Predicting Horse Race Winners Using Advanced Statistical Methods

Predicting Horse Race Winners Using Advanced Statistical Methods

Share This Content
Conditional Logistic Regression with Frailty applied to predicting horse race winners in Hong Kong.

Since first proposed by Bill Benter in 1994, the Conditional Logistic Regression has been an extremely popular tool for estimating the probability of horses winning a race.

I propose a new prediction process that is composed of two innovations to the common CLR model and a unique goal for parameter tuning . First, I modify the likelihood function to include a "frailty" parameter borrowed from epidemiological use of the Cox Proportional Hazards model.
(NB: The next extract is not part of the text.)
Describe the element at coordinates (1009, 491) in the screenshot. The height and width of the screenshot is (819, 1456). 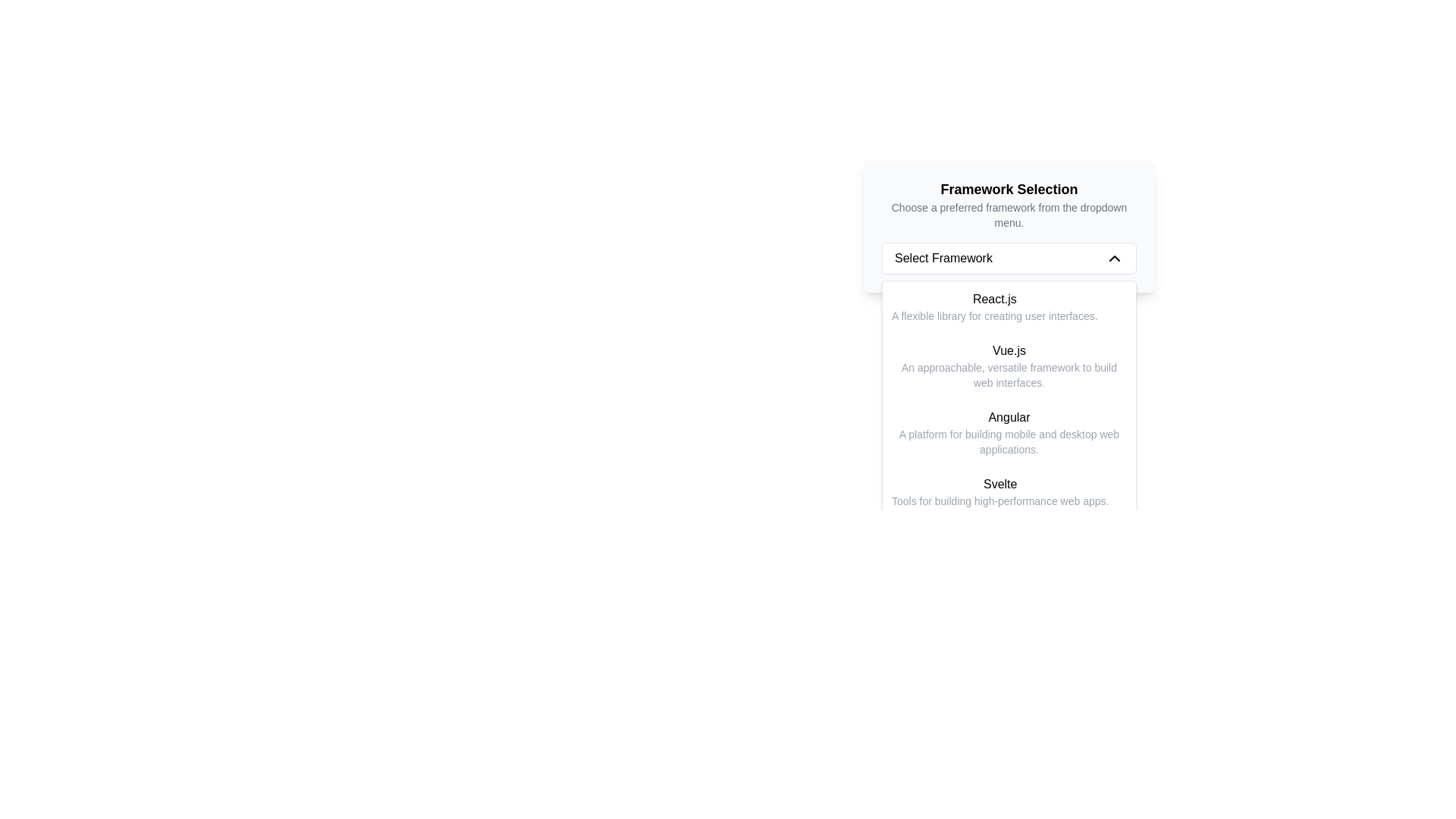
I see `the fourth option in the 'Select Framework' dropdown menu` at that location.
Secondly, I use a LASSO penalty on the likelihood, where profit is the target to be maximized. (As opposed to the much more common goal of maximizing likelihood.)

Finally, I implemented a Cyclical Coordinate Descent algorithm to fit the model in high-speed parallelized code that runs on a Graphics Processing Unit (GPU), allowing me to rapidly test many tuning parameter settings.

Historical data from 3681 races in Hong Kong were collected and a 10-fold cross validation was used to find the optimal outcome. Simulated betting on a hold out set of 20% of races yielded a return on investment of 36.73%.